Denny mengungkap, dalam beberapa kesempatan Presiden SBY “marah” dan ingin mengeluarkan Golkar dan PKS dari koalisi. “Namun dengan perhitungan politik yang hati-hati SBY memutuskan untuk mempertahankan Golkar dan PKS dalam pemerintahannya,” katanya.
Menurut Denny, dengan Boediono sebagai Wapresnya, SBY memiliki peluang lebih baik menjalankan agenda pemberantasan korupsi mengingat latar belakangnya sebagai teknokrat.
Namun Boediono yang tak memiliki dukungan parpol justru menjadi target dalam pemeriksaan Pansus Bank Century, bersama Menkeu Sri Mulyani yang justru dikenal mengusung agenda reformasi di lingkungan kementeriannya.
Hal ini, menurut Denny, menjadikan enam bulan pertama Pemerintahan SBY-Boediono terfokus pada kasus Century. “Hanya setelah SBY mengizinkan Sri Mulyani mundur sebagai Menkeu barulah serangan jadi mereda,” kata Denny.
Menurut Denny, “hal ini menunjukkan bahwa kasus Century lebih merupakan personal attack daripada kepentingan nasional”.
Di bagian lain pemaparannya, Denny mengemukakan bahwa dia gabung dengan pemerintahan SBY sejak akhir periode pertama dan melihat langsung sejumlah upaya yang dilakukan Presiden SBY dalam pemberantasan korupsi.
Misalnya, upaya SBY membentuk tim koordinasi pemberantasan korupsi, yang justru dikritik akan menjadi rival bagi KPK. Upaya lainnya adalah melarang TNI untuk berbisnis dan membentuk tim yang akan menangani peralihan bisnis-bisnis TNI sebelumnya.
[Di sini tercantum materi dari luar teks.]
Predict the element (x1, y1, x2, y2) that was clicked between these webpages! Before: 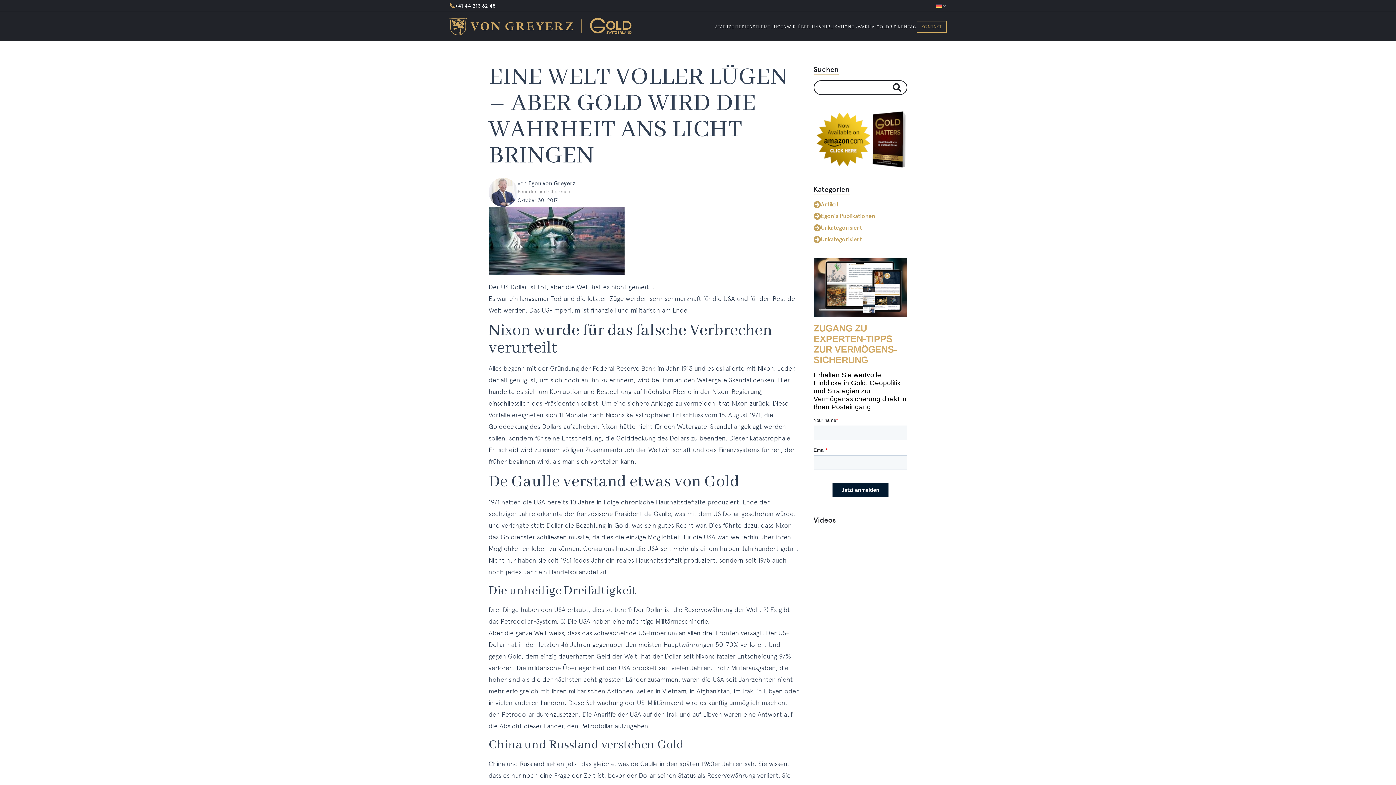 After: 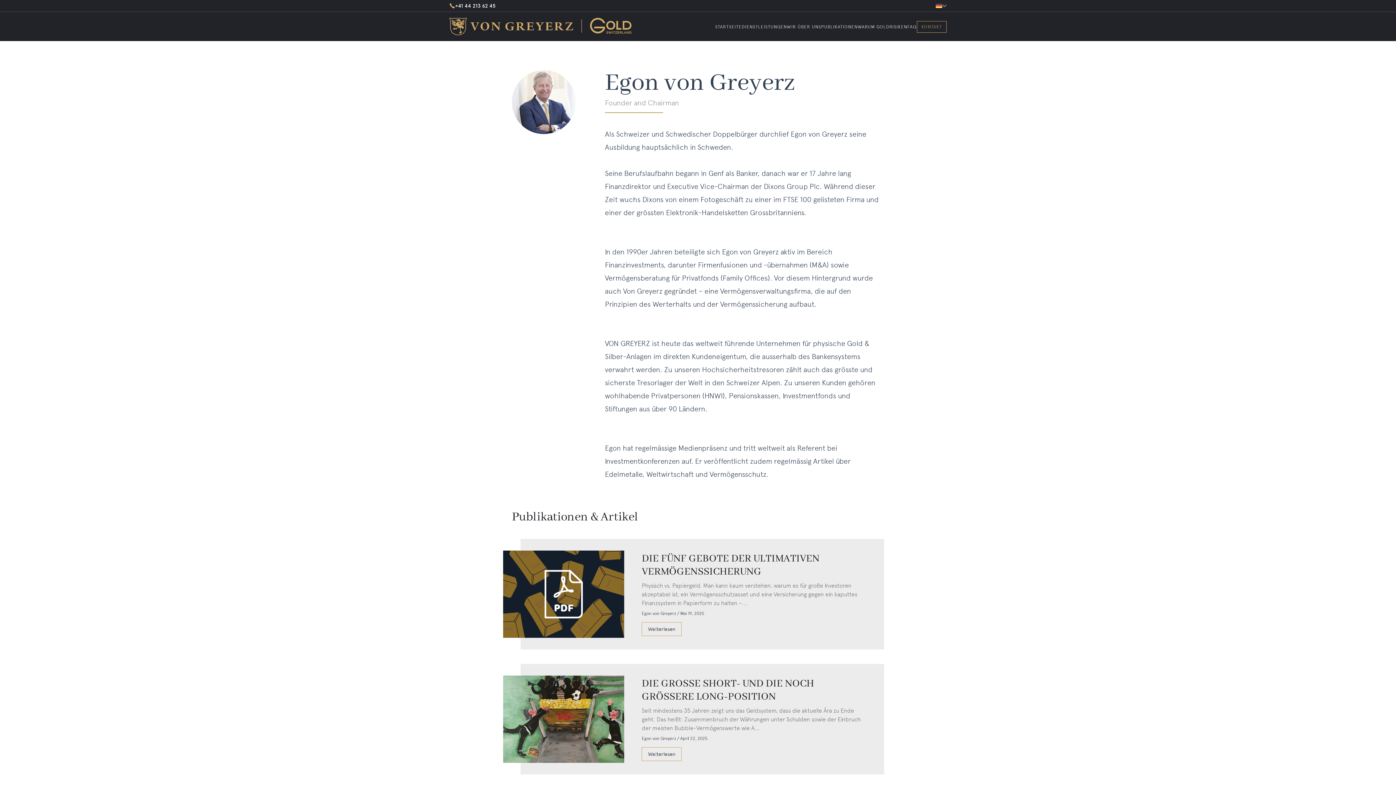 Action: label: Egon von Greyerz bbox: (528, 180, 575, 186)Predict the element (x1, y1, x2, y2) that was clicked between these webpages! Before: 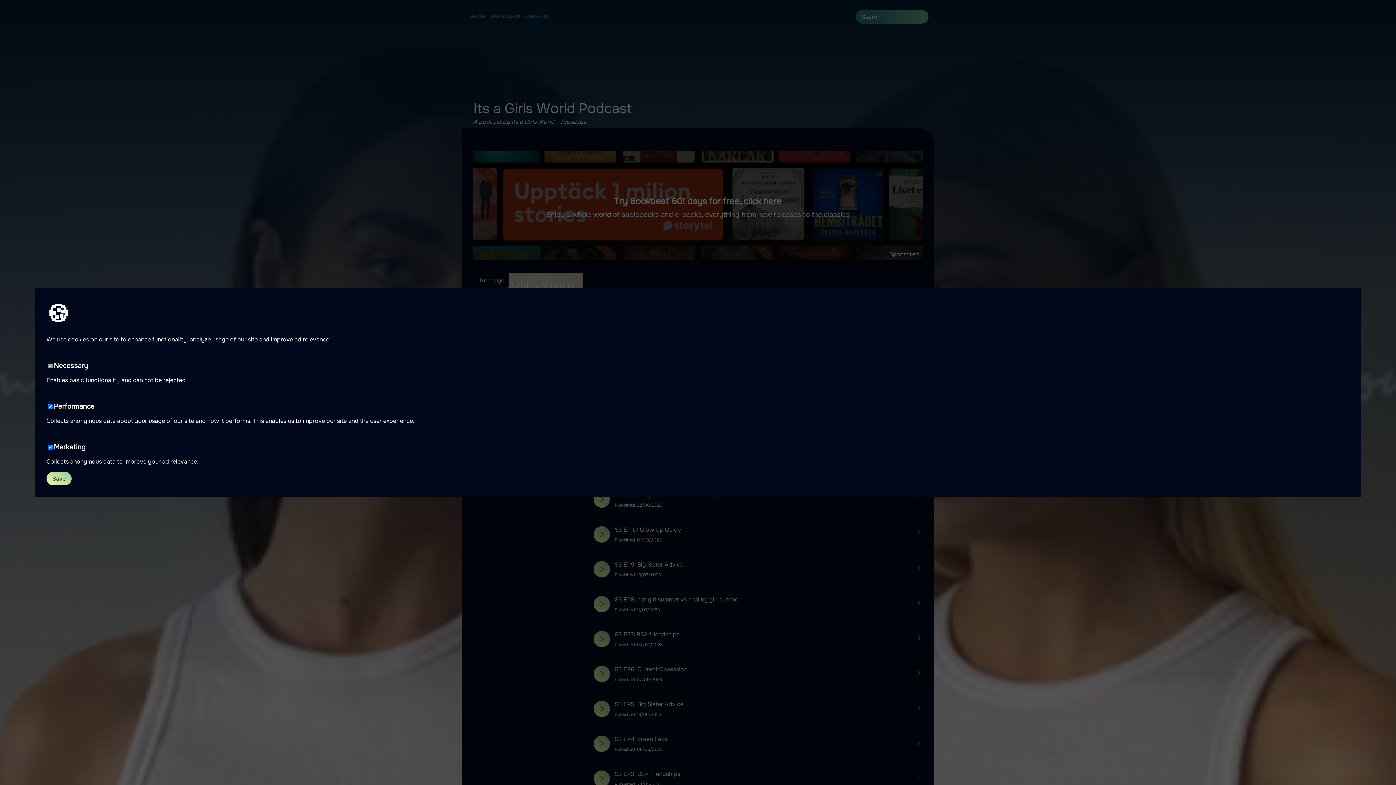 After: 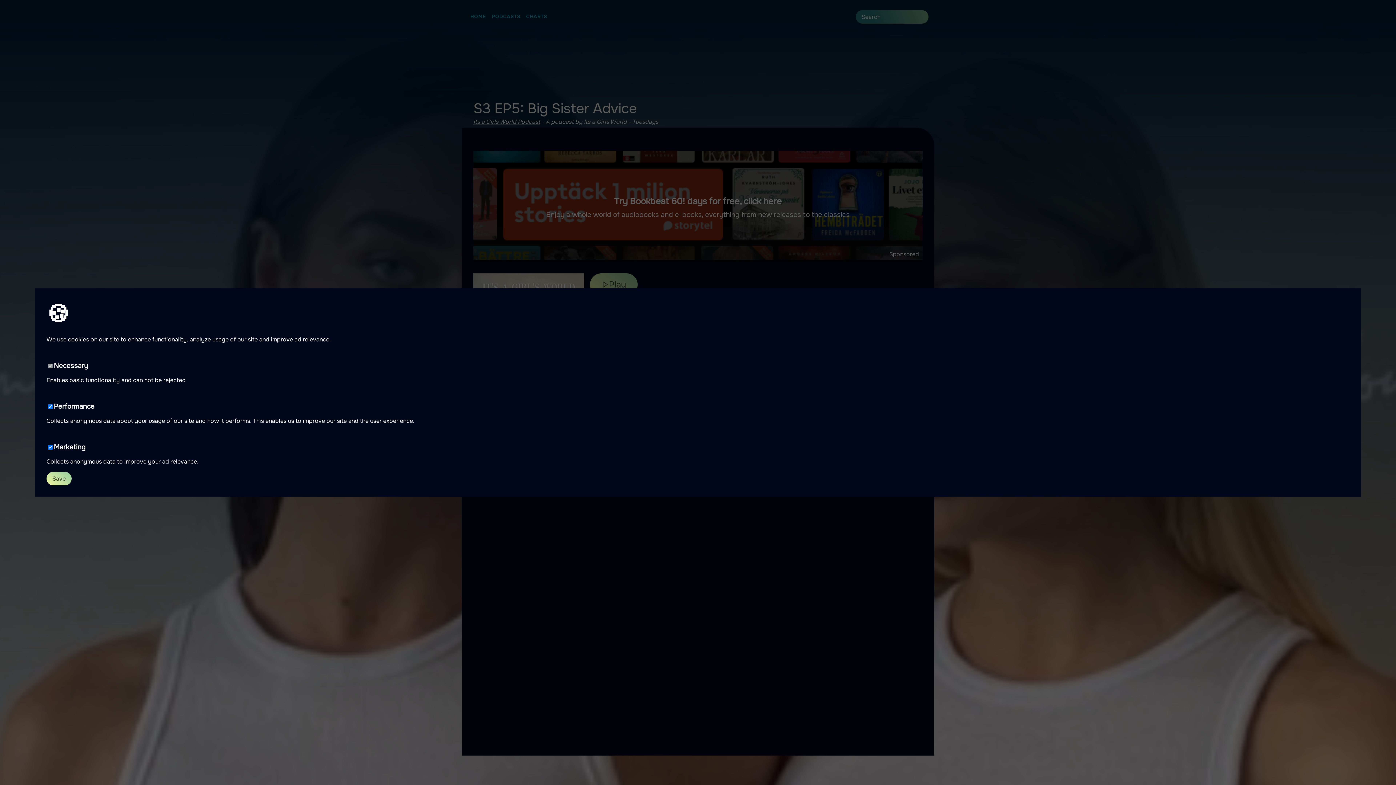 Action: bbox: (916, 704, 922, 713)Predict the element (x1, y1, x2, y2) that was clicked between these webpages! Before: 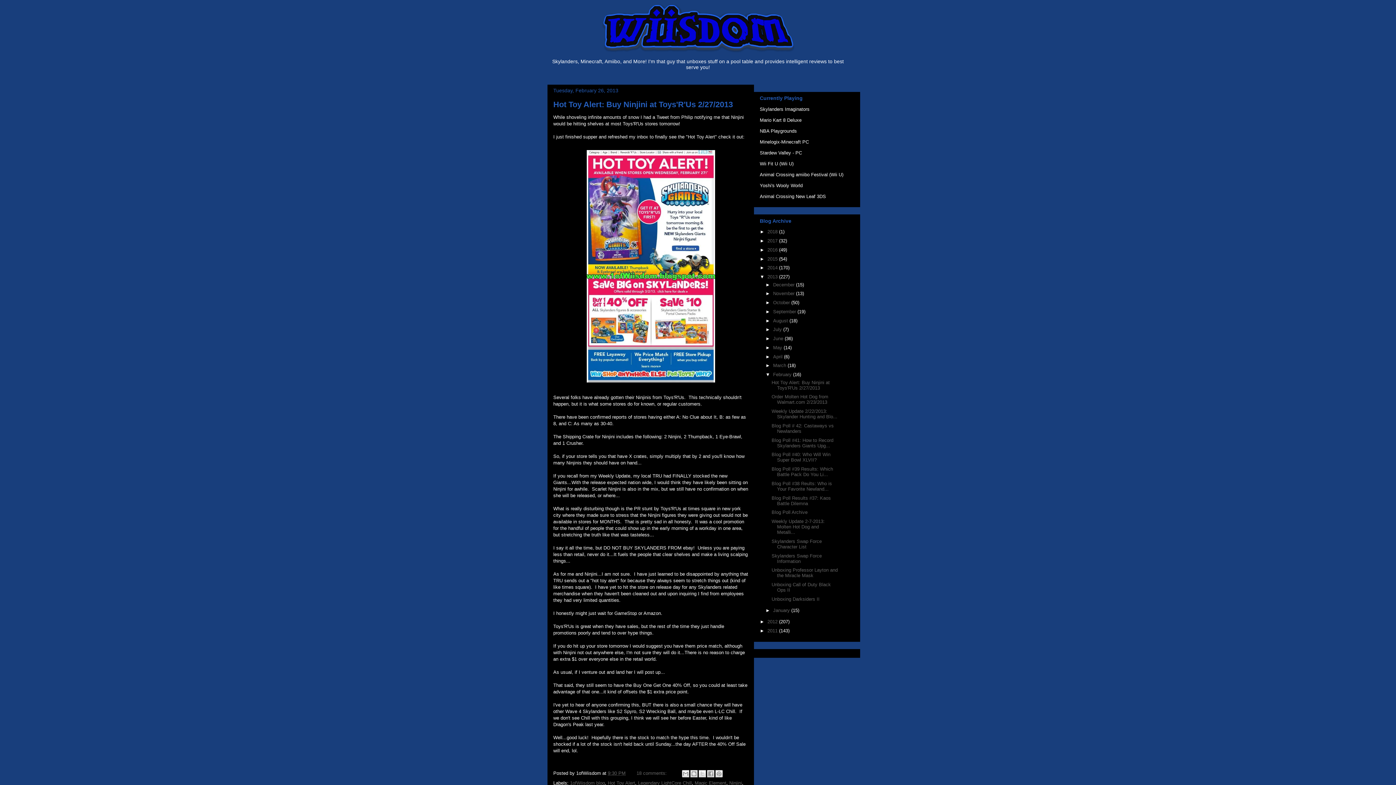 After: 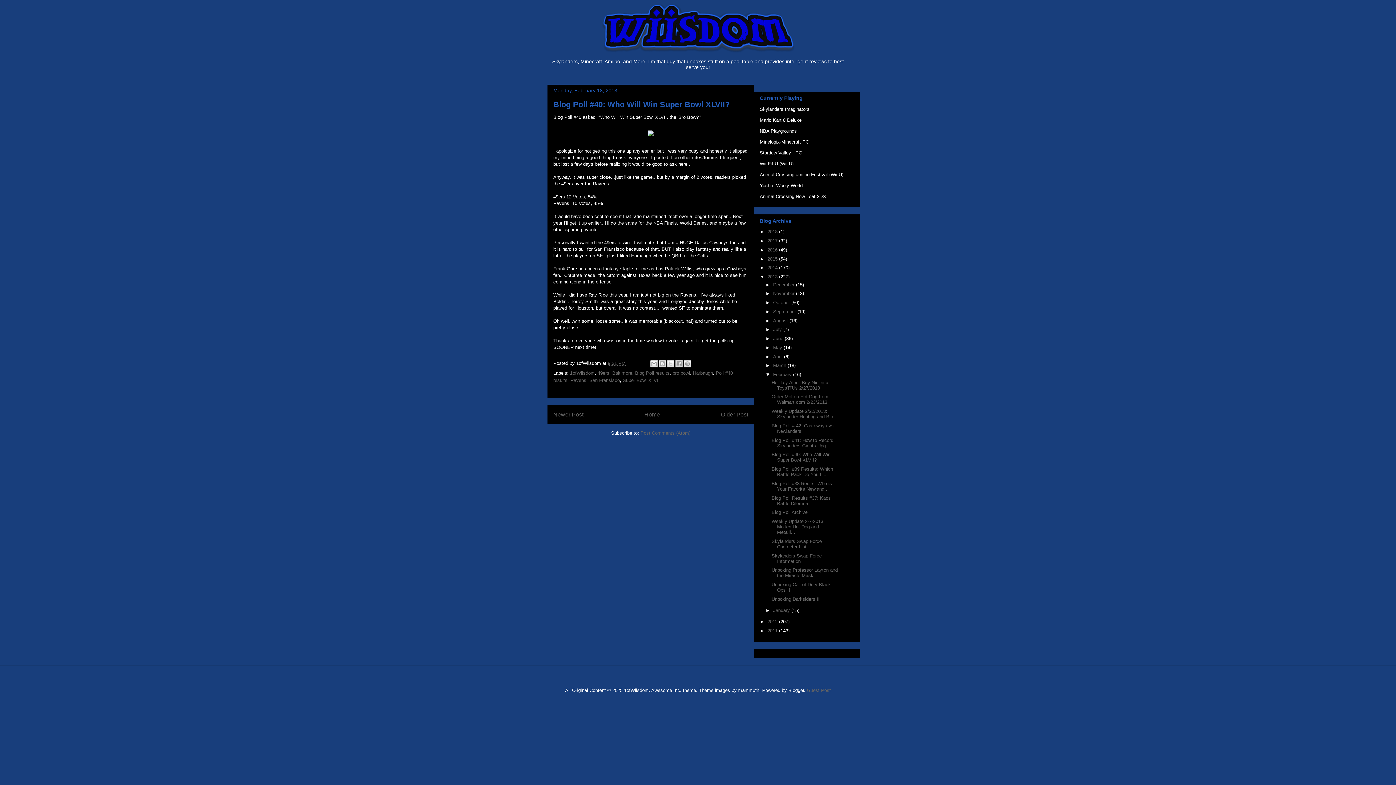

Menurut Denny, sebagai presiden SBY tidak pernah melakukan intervensi terhadap KPK. “SBY selalu meminta saya untuk berkomunikasi dengan pimpinan KPK namun komunikasinya jangan sampai diartikan sebagai bentuk intervensi,” kata Denny.
Bahkan, kata Denny lagi, SBY tidak pernah menggunakan kekuasaannya sebagai presiden untuk mempengaruhi KPK dalam menangani kasus Aulia Pohan serta kasus sejumlah pimpinan Partai Demokrat meskipun dia tahu kasus-kasus tersebut akan menjatuhkan reputasi partainya.
Hadir dalam seminar itu istri dan kedua anak Denny Indrayana, begitu pula ibu dan saudaranya.